申请人前期工作新发现长链非编码RNA（lncRNA）p22857很可能通过靶基因TSP1调节人晶状体上皮细胞自噬过程。为了证实并深入研究lncRNA p22857/TSP1通路调控自噬在人晶状体发育及白内障中的作用及机制，本项目拟在本研究团队近期成功创立的体外晶状体（LBs）诱导新方法—“荷包蛋”法的基础上构建人晶状体混浊模型，模拟自噬异常诱发白内障发病进程，并通过lncRNA芯片、CRISPER-Cas9、siRNA、RNA pull down、lncRNA FISH等实验手段，在细胞、LB整体及病人水平探索lncRNA p22857/TSP1调控自噬在白内障发生发展中的作用及机制。本课题构建的LB混浊模型即避免了动物疾病模型的种属差异、模拟白内障在体发展进程，又为人来源lncRNA p22857调控白内障病理机制研究提供了可能性。
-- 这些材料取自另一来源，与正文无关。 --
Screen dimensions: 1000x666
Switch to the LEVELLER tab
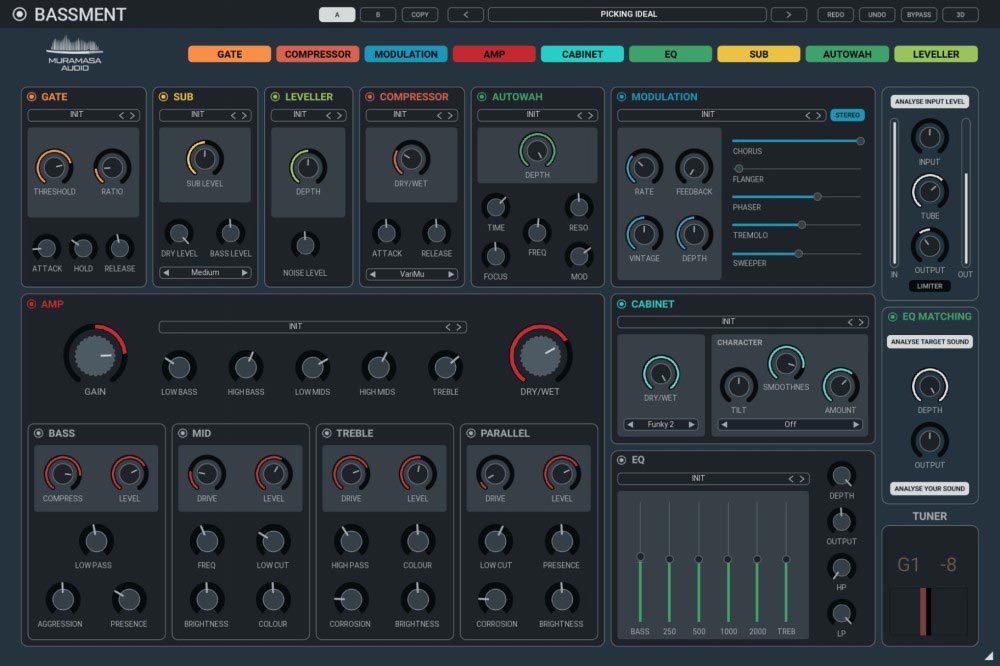tap(935, 53)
研究结果将为白内障治疗新药物的寻找提供新思路和理论基础。

申请人前期创立体外再生晶体新方法“荷包蛋”法，利用iPSCs构建在结构、分子生物、光学特性上与人晶体类似的再生晶体（lentoid bodies，LBs），对比iPSCs与LB表达谱结合生物统计学分析发现lncRNAp22857很可能作用TSP1调控自噬参与晶状体发育及白内障发生发展。以上述基础为依托，本研究以再生晶体模型为基础构建体外年龄相关性LB模型，结合细胞、体外晶体发育及白内障模型和白内障病人囊膜样本，探索lncRNAp22857作用TSP1调控自噬或其他因子在晶体发育及白内障发生发展中的分子机制。结果表明：首先，以再生晶体为基础构建年龄相关性LB模型，发现成熟透明LB继续培养会逐渐变混浊，且混浊程度与LB蛋白聚集水平一致，成功再现了白内障的发生发展；其次，利用上述模型，结合小鼠胚胎期晶体、LB发育及年龄相关性白内障病人囊膜证实自噬在晶状体发育及白内障发生发展中具有关键作用；随后，系统检测LB诱导过程中自噬相关mRNA及lncRNA的表达，发现多个自噬相关lncRNA表达发生明显差异，并在晶状体上皮细胞（human lens epithelial cells, HLECs）自噬模型、LB发育模型中证实lncRNAp22857的重要生物学功能；再次，明确lncRNAp22857全长，定位于细胞核，siRNA敲减后对HLECs增值、迁移等具有重要影响，在LB诱导模型、年龄相关性白内障病人囊膜、年龄相关性LB模型上发现lncRNAp22857表达水平与LB形成率和混浊程度一致，且在病人囊膜样本中进一步得到证实，同时发现与TSP1表达相一致；最后，CHIRP实验发现lncRNAp22857在TSP1的DNA区域具有较高的结合峰度，提示lncRNAp22857对TSP1表达具有直接调控作用。有趣的是，我们还发现lncRNAp22857与晶状体标志性蛋白CRYGC及CRYBA的DNA区也具有较高的结合峰度，相互作用也在不同模型上得到证实。本研究通过不同模型证实lncRNAp22857通过调节TSP1调控自噬在晶状体发育及白内障发生发生中的关键作用，首次发现lncRNA也很可能参与晶状体标志性蛋白如CRYGC及CRYBA等的表达参与晶状体正常生物学功能及白内障病理过程，为白内障防治新药研发提供了新的方向，也为lncRNA在晶状体中生物学功能的探索提供了新的思路及理论基础。